**Your instructions**
Could you retype exactly the lines below between the one holding "615x375 pixels." and the one holding "Task: Switch to the 詳細 tab", inclusive, leaving out any pictures?

**Materials provided**
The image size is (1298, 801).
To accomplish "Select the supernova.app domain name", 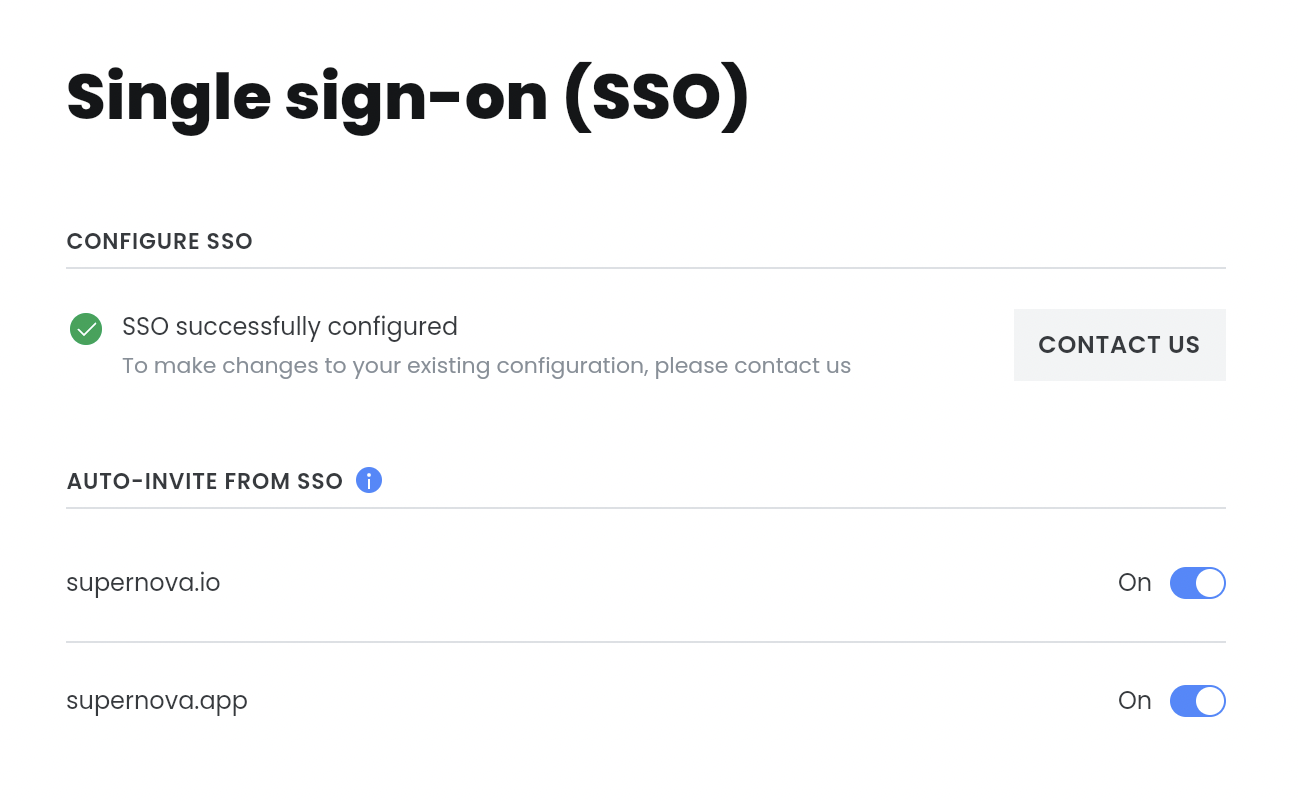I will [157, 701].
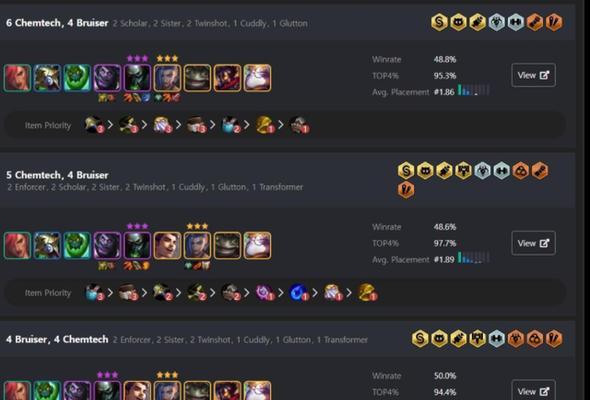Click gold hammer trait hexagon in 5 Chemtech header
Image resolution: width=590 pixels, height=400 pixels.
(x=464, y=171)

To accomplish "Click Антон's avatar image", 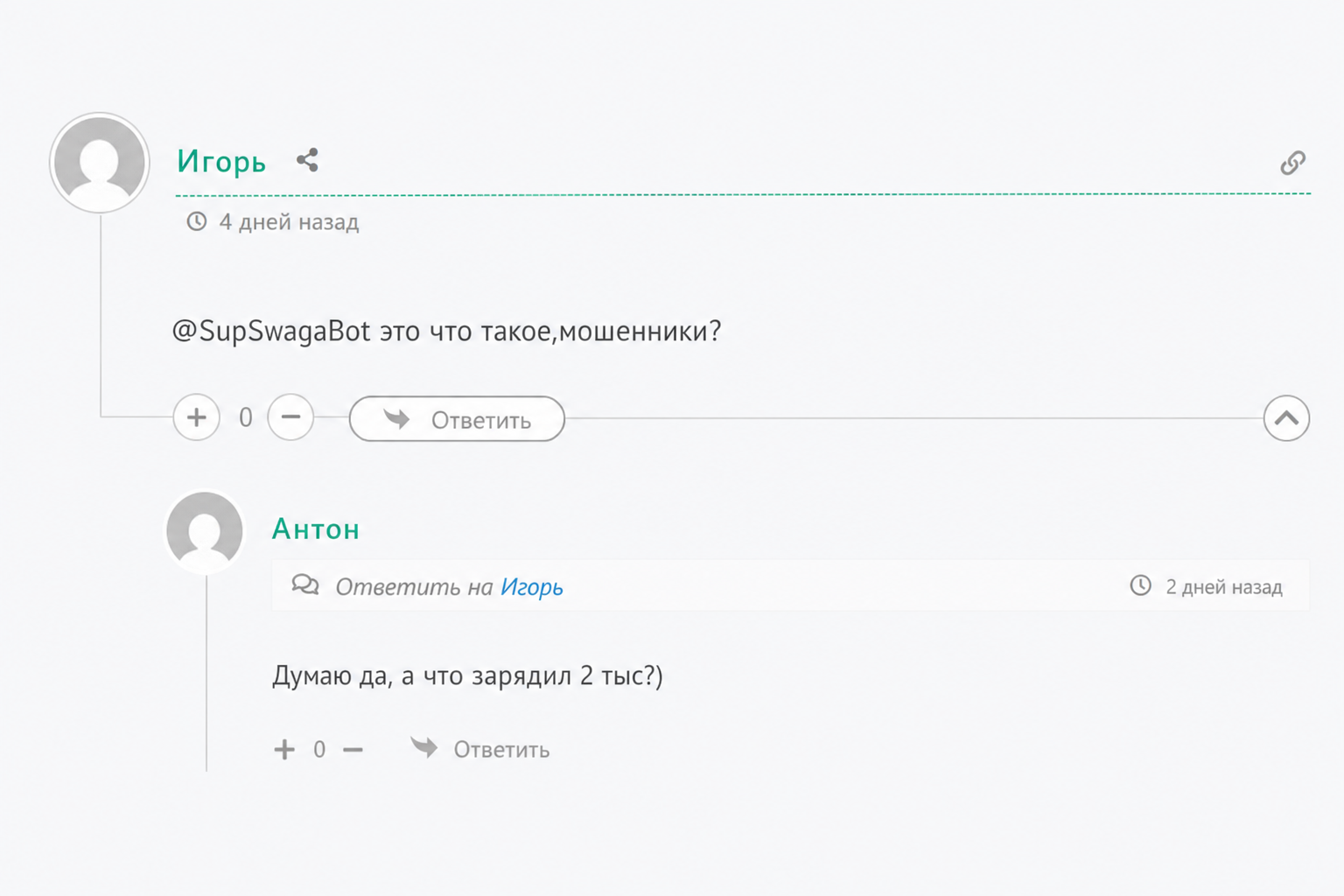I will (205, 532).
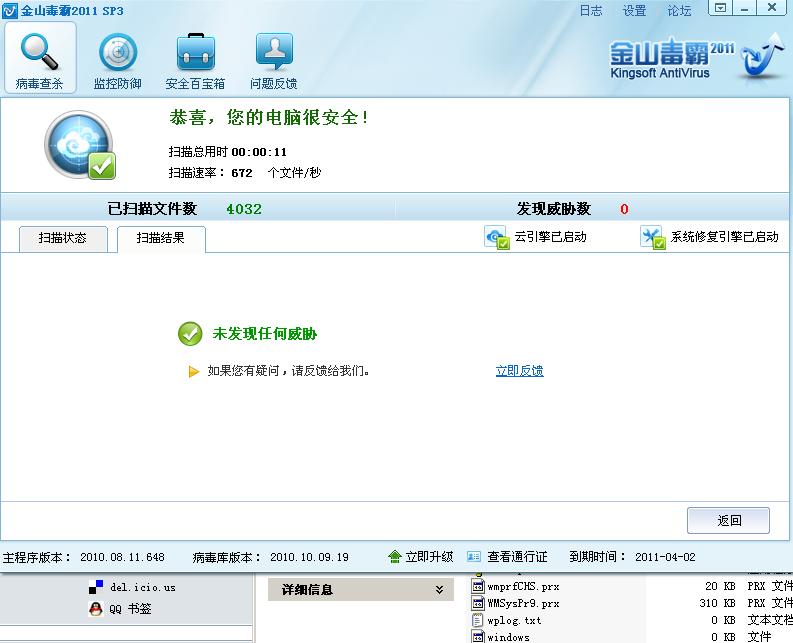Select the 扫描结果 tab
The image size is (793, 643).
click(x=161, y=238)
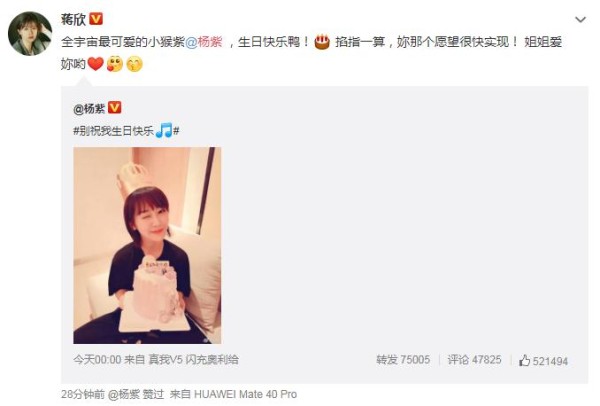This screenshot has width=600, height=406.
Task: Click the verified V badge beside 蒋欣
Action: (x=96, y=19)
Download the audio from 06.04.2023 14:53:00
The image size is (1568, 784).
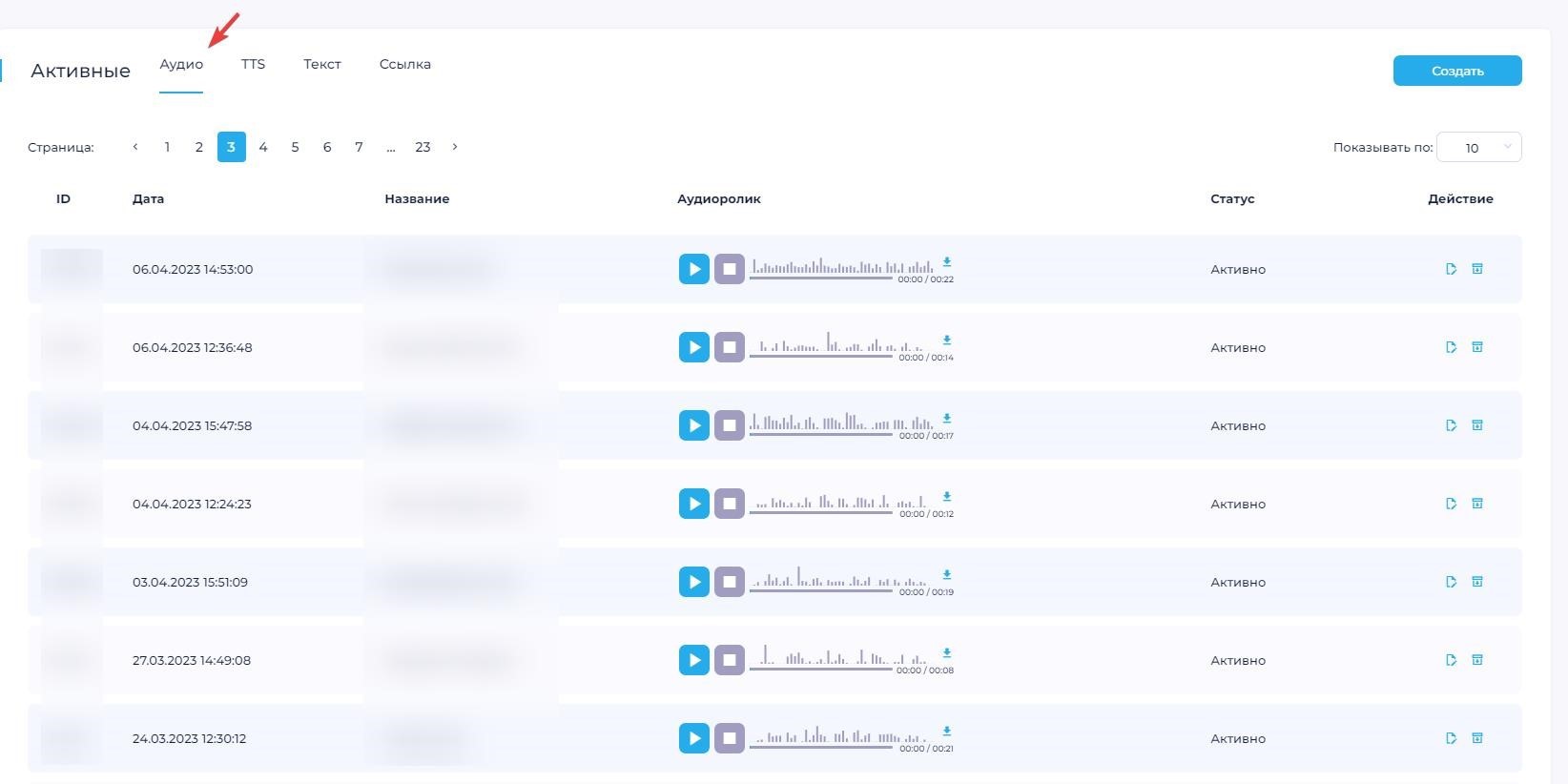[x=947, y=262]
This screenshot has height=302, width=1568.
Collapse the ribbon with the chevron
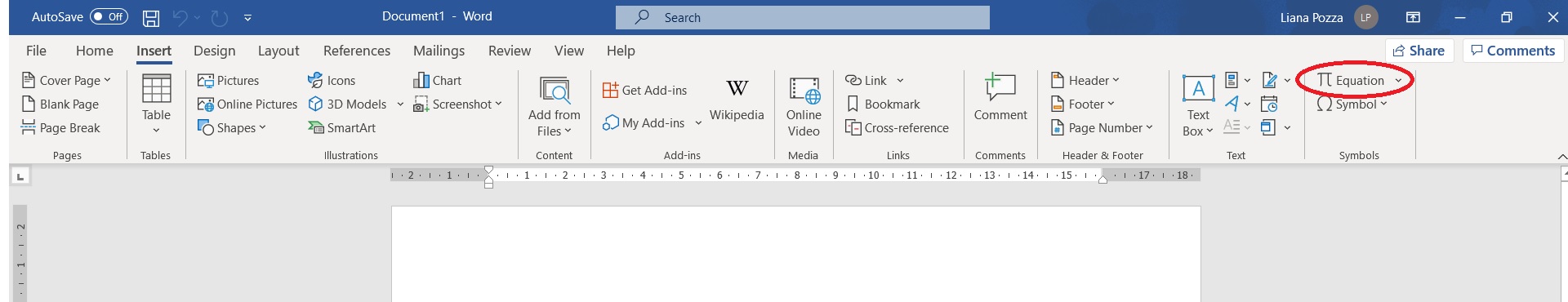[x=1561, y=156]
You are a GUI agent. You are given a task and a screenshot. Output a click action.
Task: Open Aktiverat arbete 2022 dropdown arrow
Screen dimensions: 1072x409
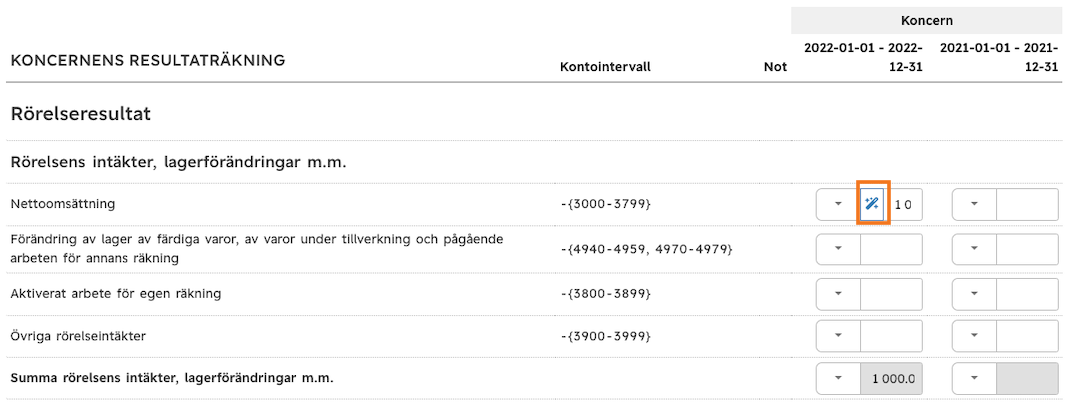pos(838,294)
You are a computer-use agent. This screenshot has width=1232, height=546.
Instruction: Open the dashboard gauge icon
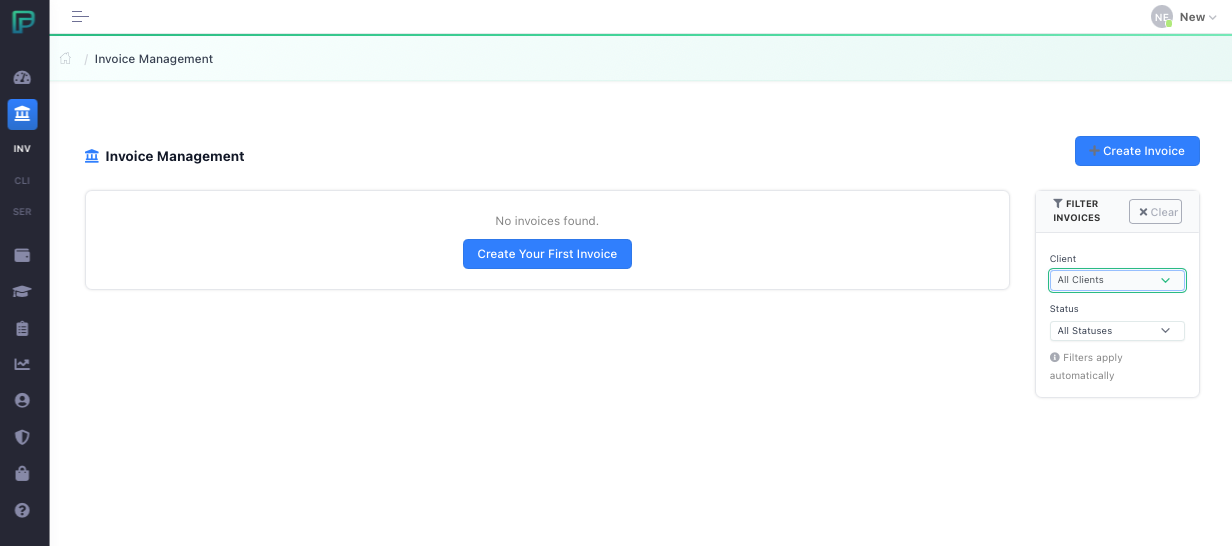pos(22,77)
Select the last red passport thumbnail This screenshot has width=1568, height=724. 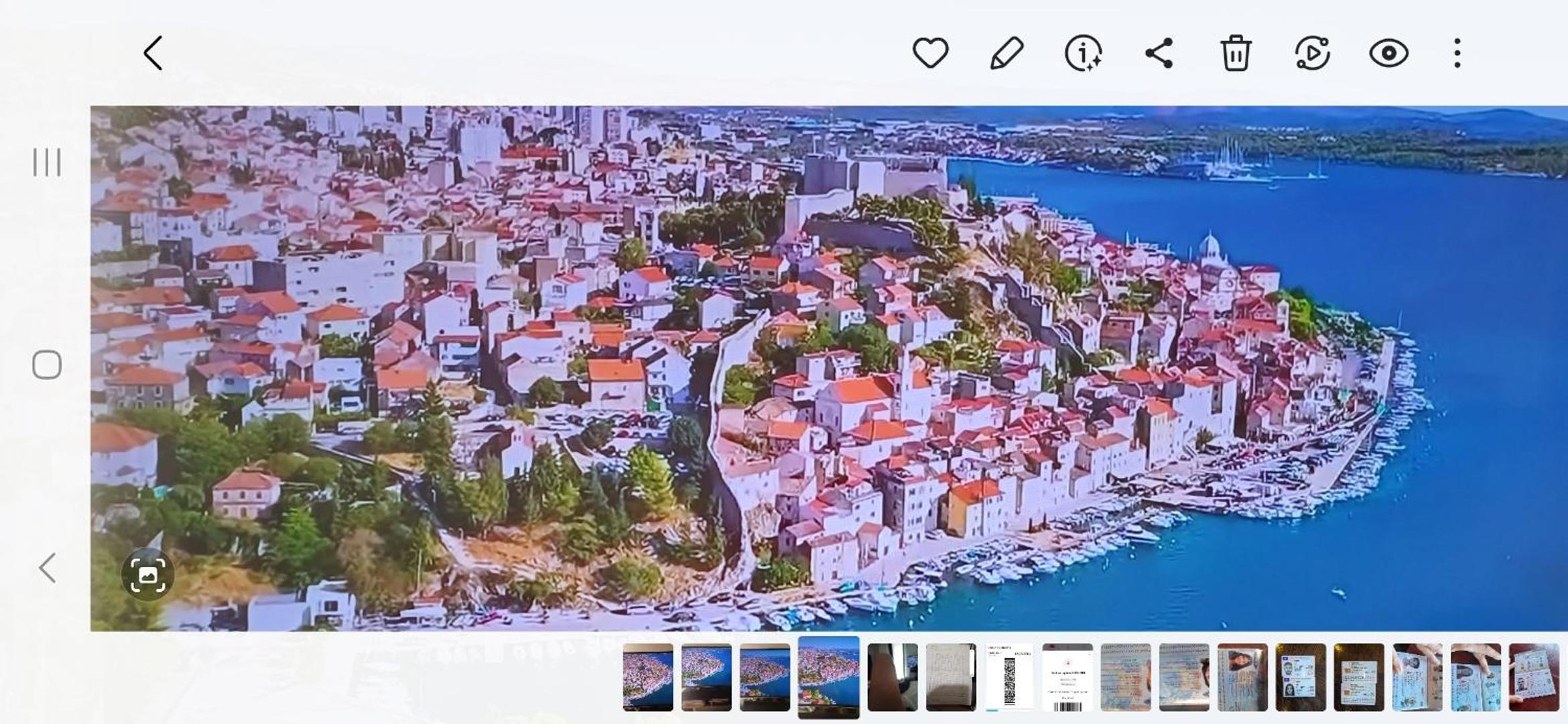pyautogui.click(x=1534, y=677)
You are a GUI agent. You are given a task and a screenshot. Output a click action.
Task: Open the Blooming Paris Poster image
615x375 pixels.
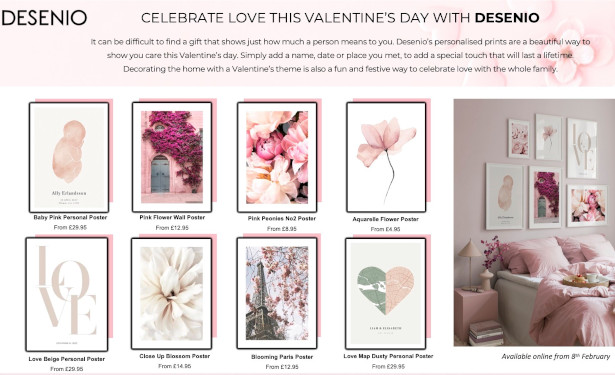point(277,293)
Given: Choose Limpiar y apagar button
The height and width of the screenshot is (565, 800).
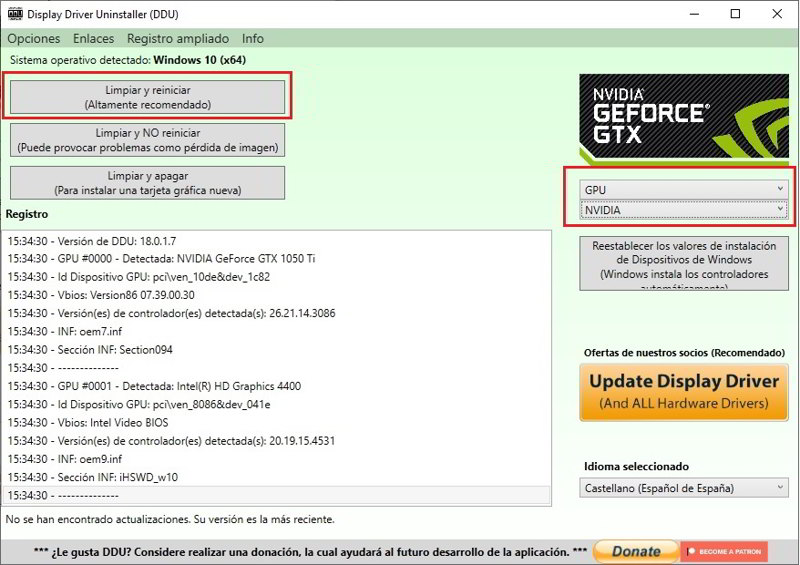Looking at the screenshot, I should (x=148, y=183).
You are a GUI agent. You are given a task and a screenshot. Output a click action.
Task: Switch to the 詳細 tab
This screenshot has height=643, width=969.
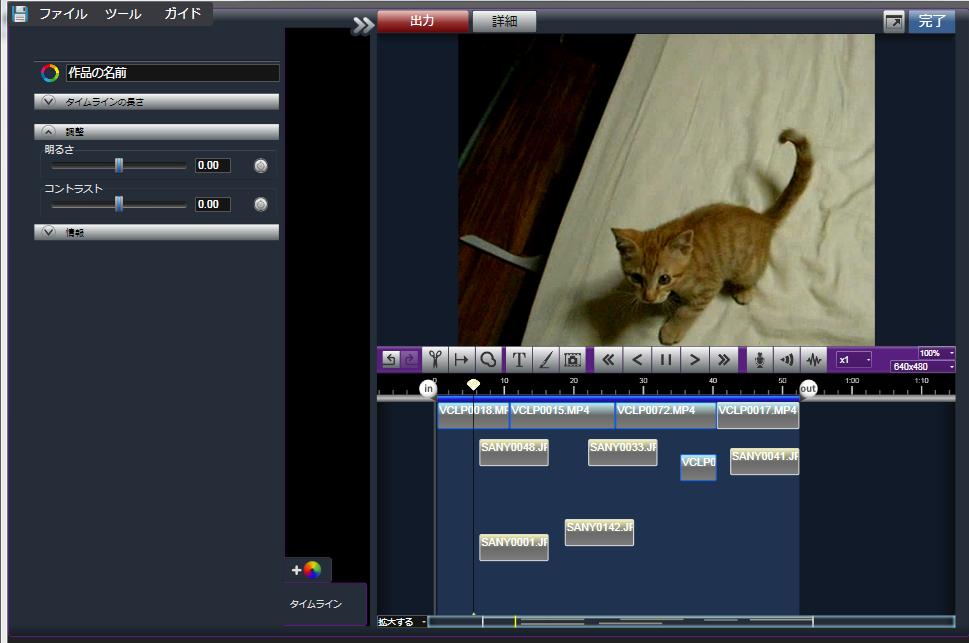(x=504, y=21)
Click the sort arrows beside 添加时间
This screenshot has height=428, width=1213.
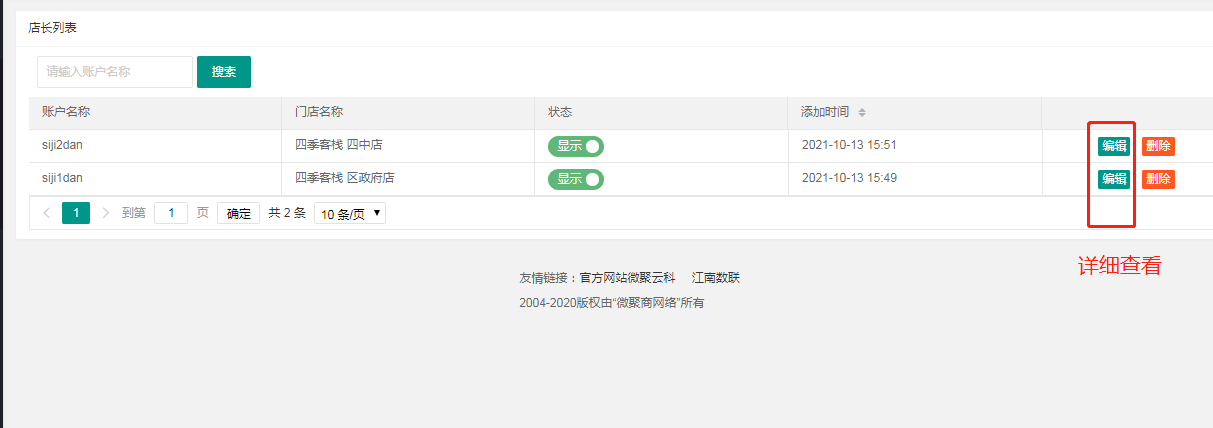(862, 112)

**Reply to the exercise**
615x375 pixels.
point(277,293)
Given: Choose Limpiar y apagar button
The height and width of the screenshot is (565, 800).
Looking at the screenshot, I should (x=148, y=183).
You are a GUI agent. You are given a task and a screenshot. Output a click action.
Task: Switch to the 詳細 tab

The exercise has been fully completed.